[发明专利]一种用于检测溶血性曼氏杆菌的引物和探针

说明书

本发明提供一种用于检测溶血性曼氏杆菌的引物和探针，所述引物序列为上游引物：5’‑GCCGTGGTTGATACTA‑3’，下游引物：5’‑CAAGGTCTGCTCGTAA‑3’，所述探针序列为：5’‑CCTTACGCCGCCTGCCATTAC‑3’。本发明根据GenBank登录的AF314503的lktD基因序列，利用Beacon Designer 7.9设计特异性引物和探针，于国内外首先建立溶血性曼氏杆菌lktD基因的TaqMan实时荧光定量PCR方法，该方法特异性好、灵敏度高、重复性好。

技术领域

本发明涉及一种用于检测溶血性曼氏杆菌的引物和探针，属于分子生物学领域。

背景技术

溶血性曼氏杆菌是一种可感染多种家畜和野生动物的条件致病菌，主要感染牛、羊等反刍动物。该菌是牛、羊肺炎及新生羔羊败血症的主要病原，已经严重危害养羊业的健康发展，全球每年约有30%的病死牛与该菌有直接或间接关系，仅北美国家导致的经济损失超过10亿美元。
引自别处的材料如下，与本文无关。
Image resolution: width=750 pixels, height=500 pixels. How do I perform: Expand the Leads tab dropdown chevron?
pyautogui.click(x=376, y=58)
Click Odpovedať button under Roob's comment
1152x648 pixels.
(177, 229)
目前对溶血性曼氏杆菌的病原学诊断技术方面，国内外已有细菌分离鉴定法和普通PCR方法的报道，虽有关于曼氏杆菌属特异性和溶血性曼氏杆菌TaqMan的荧光定量PCR方法，然报道的主要是以16S rRNA为主，未见有关于其它基因荧光定量PCR检测方法的报道。溶血性曼氏杆菌的lktD基因是一个毒力因子，主要作用于反刍动物白细胞。由于细菌分离鉴定法存在耗时较长，且感染早期经抗生素治疗后分离更加困难，并且动物体内多种细菌如多杀性巴氏杆菌、海藻巴氏杆菌等均能抑制该菌的生长，使其分利率远低于实际感染率。普通PCR存在敏感性和特异性较低等缺点，使其在实际应用中受到一定的限制。TaqMan实时荧光定量PCR具有特异性强、定量准确、灵敏度高等优点，尤其适合临床样品的大量检测。本发明的建立可为该菌的病原学检测和流行病学调查提供一种新的方法。

发明内容

本发明的目的是提供一种用检测溶血性曼氏杆菌的引物和探针。

为达到上述目的，本发明采用以下技术方案：

一种用于检测溶血性曼氏杆菌的实时荧光定量PCR引物，引物的核苷酸序列为：

上游引物：5’- GCCGTGGTTGATACTA -3’，

下游引物：5’- CAAGGTCTGCTCGTAA -3’。

一种用于检测溶血性曼氏杆菌的探针，所述探针序列为：5’-CCTTACGCCGCCTGCCATTAC-3’。

所使用的探针为两端分别标记荧光报告基团（R）和荧光淬灭基团（Q）的寡核苷酸。

利用本发明的引物和探针可用于检测溶血性曼氏杆菌的相应基因进行检测，尤其适用于基于实时荧光定量PCR技术的检测。通过对反应体系和反应条件的各种优化，建立了一套可用于检测溶血性曼氏杆菌的实时荧光定量PCR方法。具体操作方法如下：

1、引物设计：根据GenBank上公布的溶血性曼氏杆菌AF314503基因序列，利用BeaconDesigner 7.9 软件对lktD基因序列进行引物和探针设计，探针合成同时进行两端荧光标记，探针5’端标记的荧光报告基团是FAM，3’端标记的荧光淬灭基团为BHQ，采用BLAST工具进行检索，初步验证其特异性。

2、反应体系的优化：优化出的25μL最佳反应体系为：Premix Ex TaqTM（ProbeqPCR）12.5μL、上、下游引物（10μmol/L）各0.5μL、探针（10 μmol/L）1.0μL、模板2μL、水补足至25μL。最佳反应条件为：95℃，20s 预变性；95℃ 5s，52.5 ℃ 10s，72℃ 20s 共40 个循环。